Diferente da proposição apresentada em 1992 pelo então deputado estadual Beto Albuquerque (PSB), a Uergs projetada pelo governo não pretende arrendar o patrimônio ou unificar os planos de carreira das universidades comunitárias gaúchas. O coordenador de projetos especiais da Secretaria de Ciência e Tecnologia Sílvio Arend explica que a iniciativa prevê a realização de convênios com instituições que não possuam fins lucrativos para utilizar prédios e garantir, inclusive, a cedência de parte dos professores. A intenção é instalar núcleos da universidade em regiões do Estado que não estejam servidas de ensino público superior. As áreas de atuação inicial, conforme o governo, poderão contemplar a formação de professores e tecnólogos, a especialização de profissionais da saúde e a capacitação de gestores públicos.

A Uergs não ofertará cursos em cidades que já sediam universidade pública. Os municípios que acusarem maior demanda terão preferência para instalação dos primeiros núcleos da instituição. Audiências do Orçamento Participativo 2001 adiantam que a Uergs foi considerada prioridade máxima na Fronteira Oeste, Vale dos Sinos e Alto Jacuí. Em outras oito regiões, ocupa a segunda colocação. Também devem servir de critério para a instalação das unidades iniciais da universidade a estrutura física já instalada e as comparações entre o PIB per capita e o nível de aproveitamento de formandos, em cada região, com as médias apuradas em nível estadual.

Uma frente pluripartidária surgida em Novo Hamburgo já pleiteia junto ao Piratini a instalação da sede administrativa da Uergs na Fundação Estadual Liberato Salzano, que se prepara para oferecer dois cursos de formação de tecnológos. A campanha recebe apoio de prefeitos, vereadores, educadores e empresários do Vale dos Sinos. Outra das primeiras localidades candidatas a sediar um núcleo é o Centro Técnico do Couro, instalado em Estância Velha.

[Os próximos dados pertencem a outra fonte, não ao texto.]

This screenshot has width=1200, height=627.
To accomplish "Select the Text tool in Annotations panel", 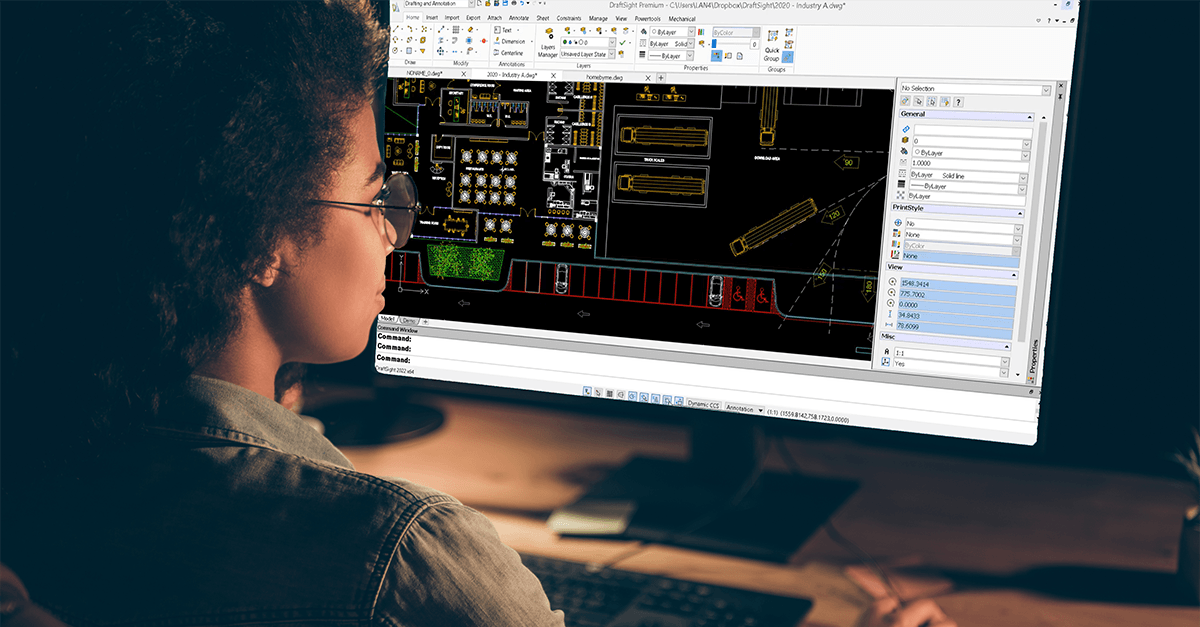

Os recursos reservados pelo governo para fazer frente aos primeiros investimentos com a Uergs ficam bem aquém dos R$ 813 milhões previstos para o ensino fundamental e dos R$ 202 milhões orçados para o ensino médio, em 2001. A verba sai, na íntegra, do Tesouro do Estado, e corresponde a uma quota adicional aos 35% sobre o orçamento global, investidos em Educação pelo atual governo. Os primeiros R$ 16 milhões servirão para recuperar e adaptar prédios, instalar e informatizar a sede central, e adquirir laboratórios e acervo bibliográfico.

Apoiadores do projeto Uergs estimam que financiamentos externos e recursos oriundos da prestação de serviços serão suficientes para que o empreendimento se mantenha funcionando. As secretarias estaduais já analisam possíveis convênios com universidades espanholas, francesas e alemãs, unidades da Unesco e o Ministério cubano da Saúde. Outras projeções do governo sobre captação de recursos indicam uma provável reavaliação da política estadual de custeio do crédito educativo e a injeção de verbas do Fundef, recebidas do governo federal pelas Prefeituras, na capacitação de professores municipais que não possuam diploma de graduação.